Analysis of plasma membrane proteome in rice roots during low temperature has revealed the role of proteins involved in membrane permeability and signal transduction in cold response (Hashimoto et al. 2009). Members of annexin and hypersensitive-induced response (HIR) protein families fall under this category. Annexins are Ca2+-dependent membrane binding proteins and help in membrane trafficking and organization (Gerke and Moss 2002), while HIR proteins are involved in ion channel activity (Nadimpalli et al. 2000). In Arabidopsis, two cold-responsive plasma membrane proteins have been suggested to have a positive role in freezing tolerance (Tominaga et al. 2006). Outer membrane lipoprotein like protein (lipocalin-like protein, AtLCN) and ERD14 were found to increase during cold acclimation and affect the cryobehavior of plasma membrane (Kawamura and Uemura 2003). Transgenic plants overexpressing AtLCN showed greater freezing tolerance than wild type plants without cold acclimation (Uemura et al. 2006). ERD14 transgenic plants displayed decrease in intracellular freezing in the protoplast (Uemura et al. 2006).
8 Metabolomics Approach
To survive in cold stress environmental conditions, plant needs to adjust its physiological pathways to restore its metabolic homeostasis in order to accomplish its basic requirements of carbon source, energy, membrane stability, osmolarity, and resistance against ROS produced during stress. Various metabolic pathways are altered in response to cold. Some of the important findings of metabolic adaptations revealed from recent metabolomics studies are summarized in Table 6.3.
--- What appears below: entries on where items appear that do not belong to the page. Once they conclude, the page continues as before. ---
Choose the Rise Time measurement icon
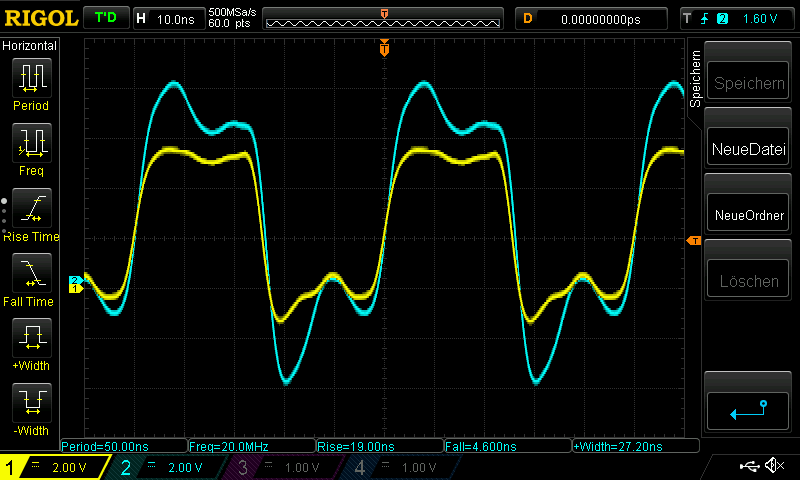800x480 pixels. click(30, 208)
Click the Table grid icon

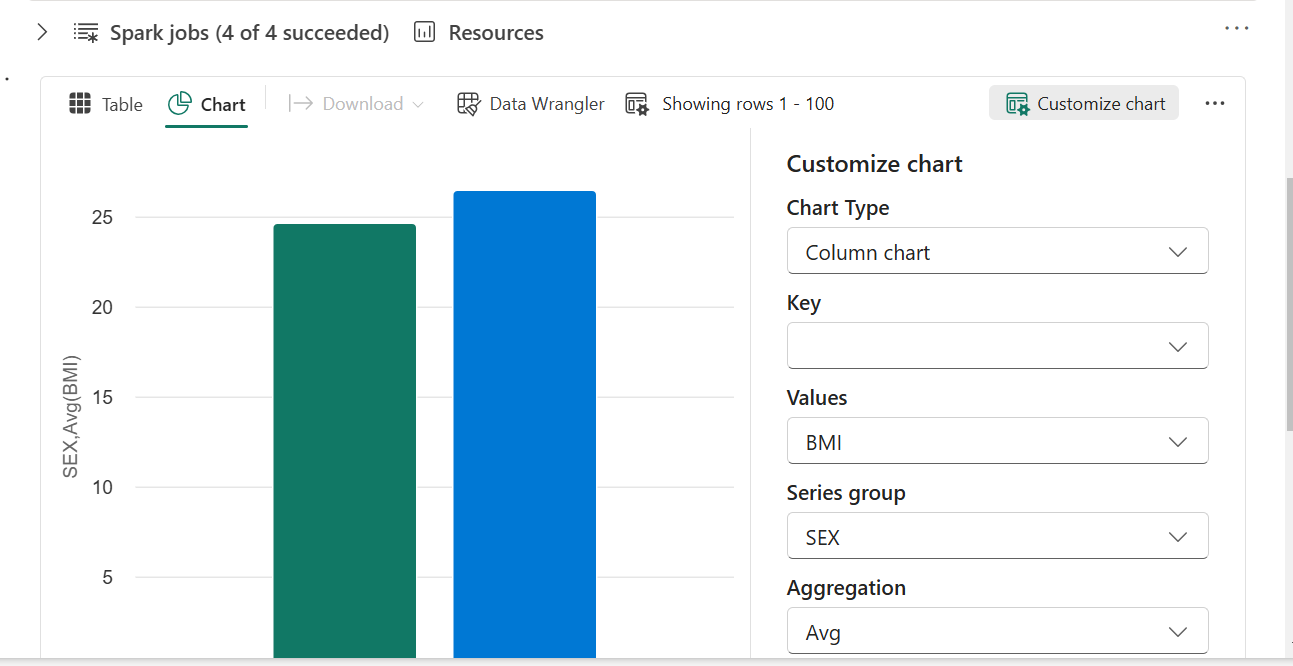pyautogui.click(x=80, y=104)
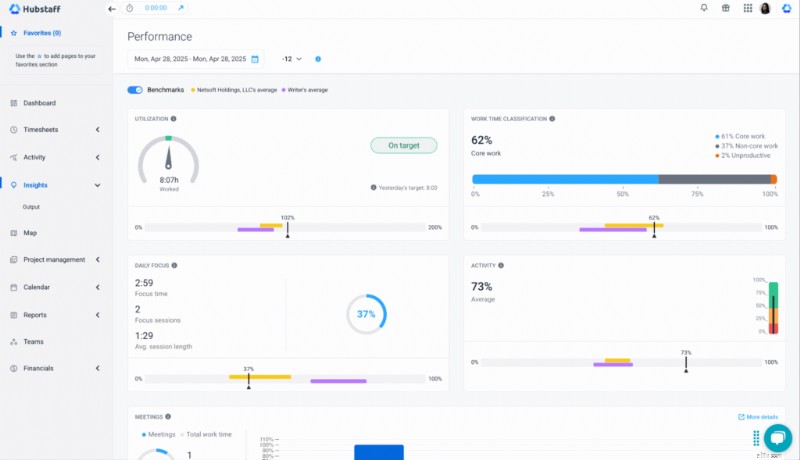This screenshot has width=800, height=460.
Task: Click the gift box icon in header
Action: click(x=726, y=8)
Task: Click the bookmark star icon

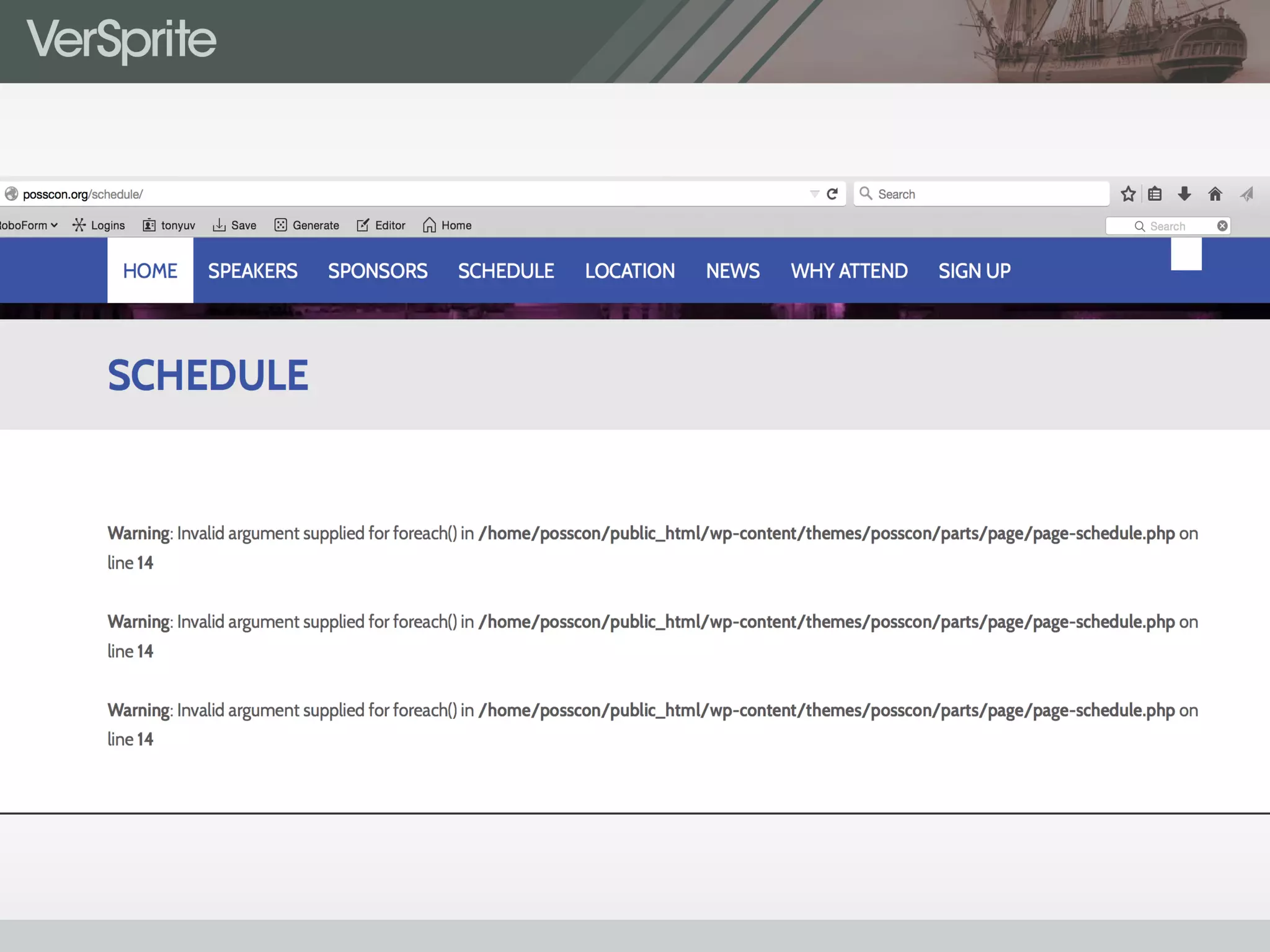Action: pyautogui.click(x=1128, y=194)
8.1 Carbohydrates and Soluble Sugar Levels
Starch is the major energy storage molecule found in higher plants. As abiotic stresses inhibit existing photosynthesis while increasing the maintenance respiration for protection and repair of stress-induced damage, stored starch, and other carbohydrates are converted into soluble sugars and additional metabolic pathways are induced to convert the simple soluble sugars such as glucose and fructose into different other sugars and sugar alcohols. Abundance of soluble sugar confers resistance to cold, as it can be transported to the sink tissues for various metabolic and protective requirements. Comparison of metabolome profile of cold acclimating and non-acclimating plants revealed that more than 50 metabolites including trehalose, putrescine, and ascorbate are upregulated in cold-acclimated plants (Cook et al. 2004). Trehalose is a non-reducing disaccharide of glucose. It can reversibly absorb water and thus, protects plant from desiccation-induced damage. In vivo studies also support that trehalose protects membrane and proteins from deleterious alterations that are caused due to oxidative stress (Cook et al. 2004; Janmohammadi 2012).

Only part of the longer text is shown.